The efficacy of sentinel lymph node (SLN) surgery requires targeted removal of first-draining nodes; however, frequently more nodes are removed than necessary. [99mTc]tilmanocept (TcTM) is a molecular-targeted radiopharmaceutical specifically designed for SLN mapping. We evaluated technical outcomes of SLN biopsy in breast cancer patients mapped with TcTM + vital blue dye (VBD) versus filtered [99mTc]sulfur colloid (fTcSC) + VBD.
There were 84 versus 115 patients in the TcTM versus fTcSC cohorts, respectively. Main measures were the number of SLNs removed per patient and factors influencing number of nodes removed.
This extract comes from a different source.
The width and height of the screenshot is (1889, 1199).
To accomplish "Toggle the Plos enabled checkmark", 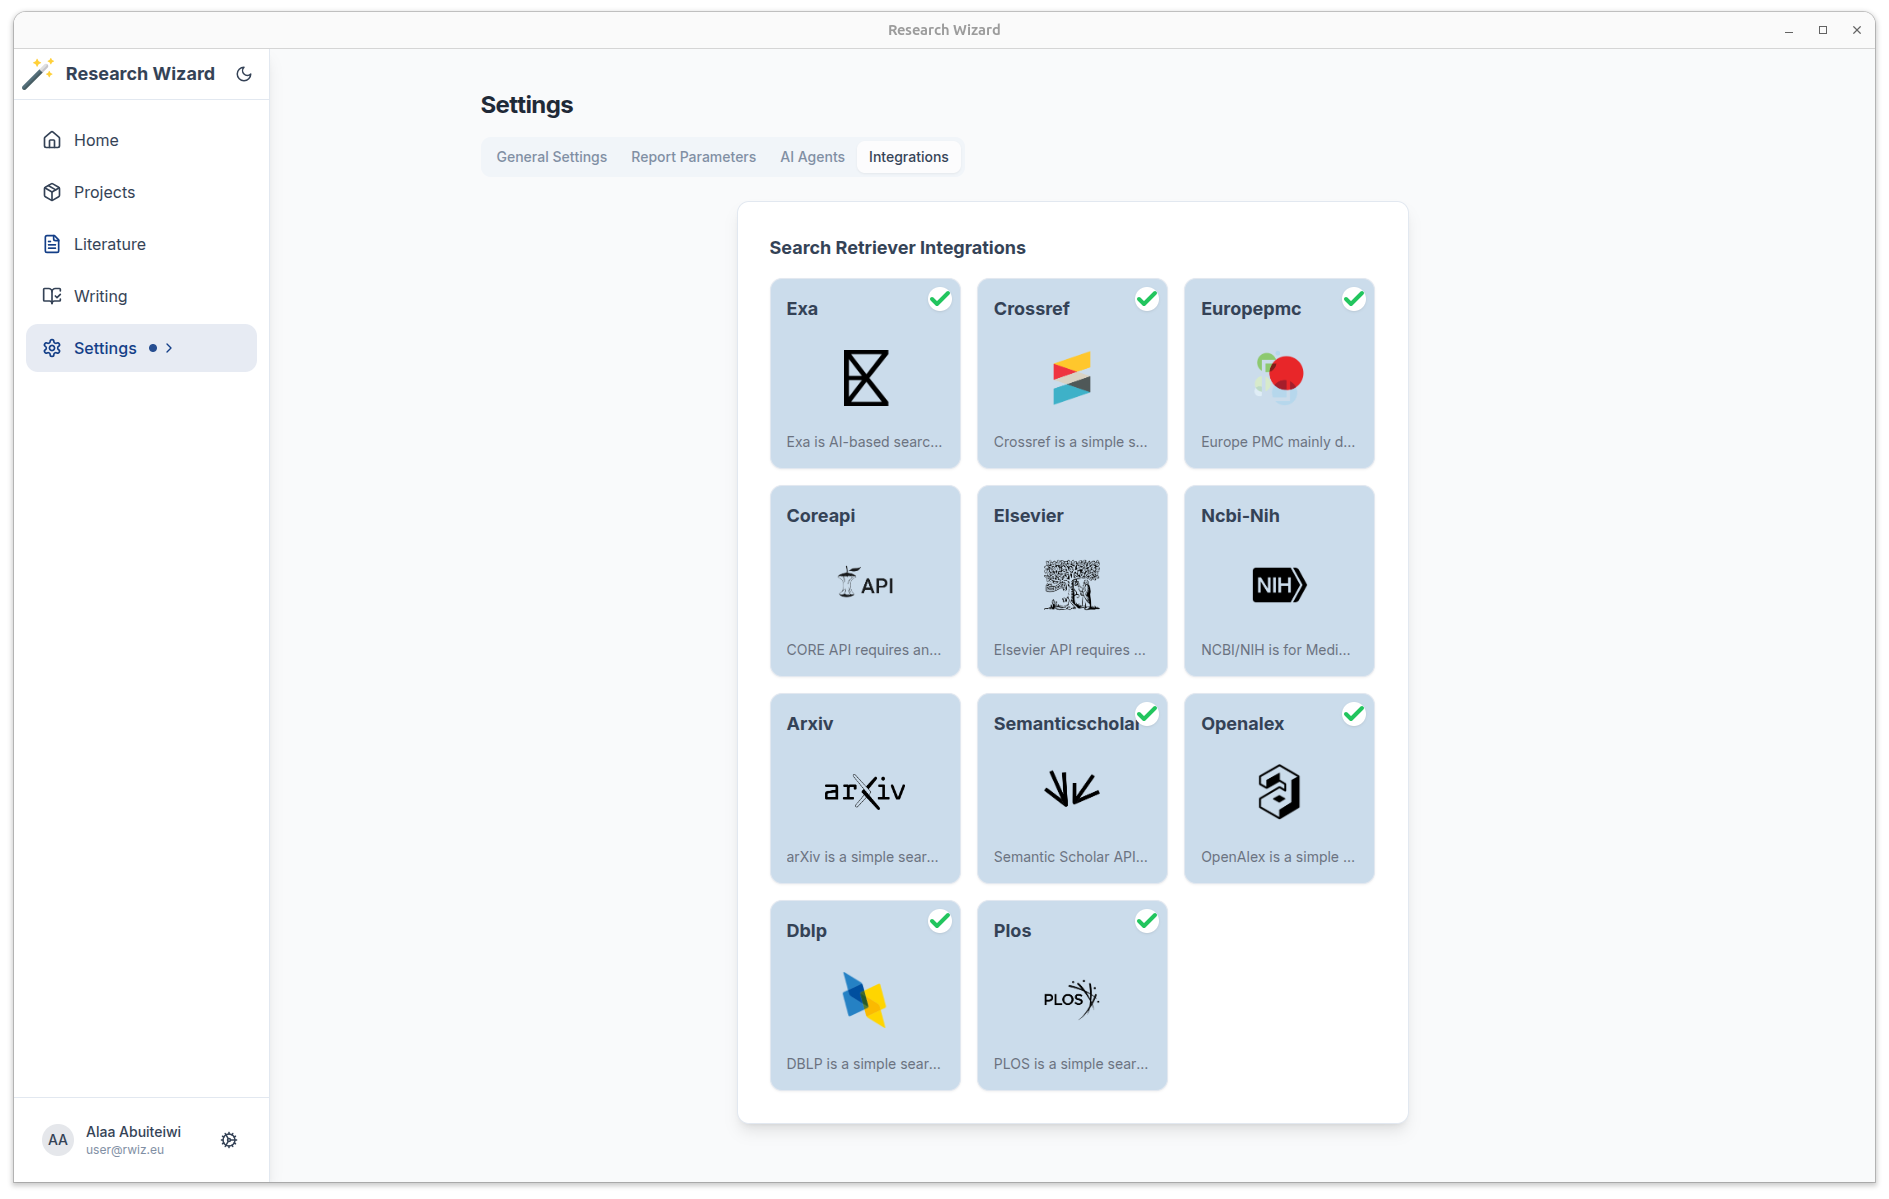I will [1146, 921].
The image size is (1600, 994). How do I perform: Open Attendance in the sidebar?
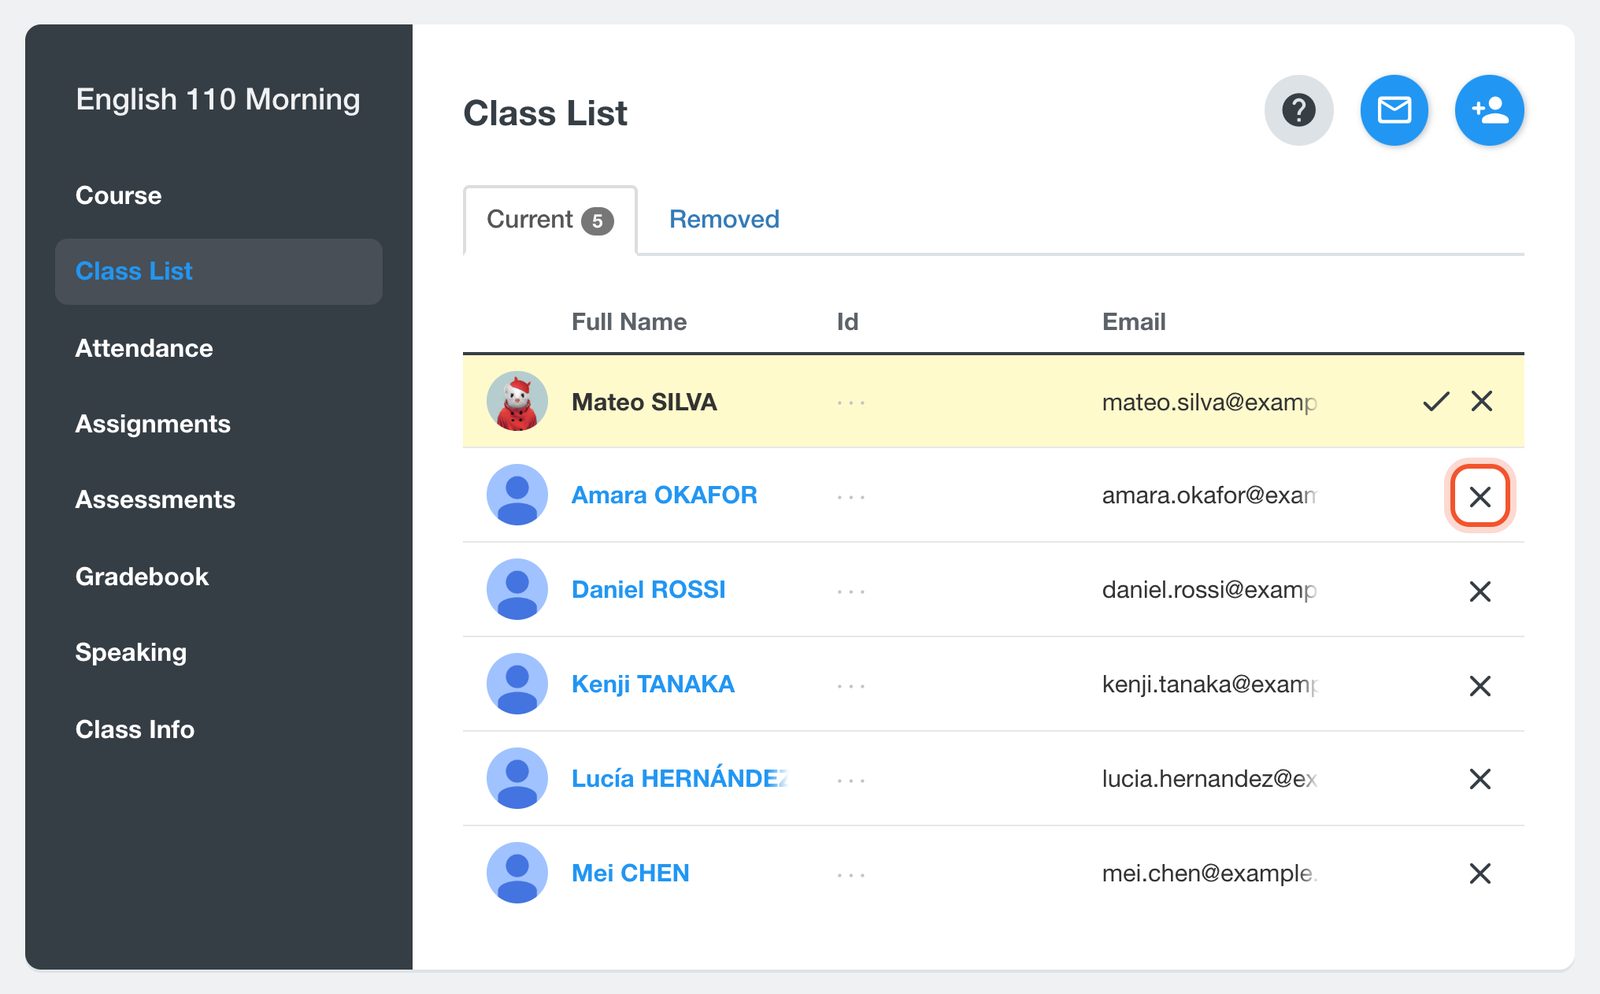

We also evaluated whether the radiotracer injected affected the proportion of positive nodes removed in node-positive patients.
Fewer nodes were removed among patients mapped with TcTM compared to fTcSC (mean TcTM: 1.85 vs. fTcSC: 3.24, p < 0.001). Logistic regression analysis adjusted for tumor characteristics showed that injection of fTcSC (p < 0.001) independently predicted removal of greater than 3 nodes. A similar proportion of patients was identified as node-positive, whether mapped with TcTM or with fTcSC (TcTM: 24 % vs. fTcSC: 17 %, p = 0.3); however, TcTM detected a greater proportion of positive nodes among node-positive patients compared with fTcSC (0.73 vs. 0.43, p = 0.001).
Patients undergoing SLN biopsy with TcTM required fewer SLNs to identify the same rate of node-positive patients compared with fTcSC in breast cancer patients with similar risk of axillary metastatic disease. These data suggest that a molecularly targeted mechanism of SLN identification may reduce the total number of nodes necessary for accurate axillary staging.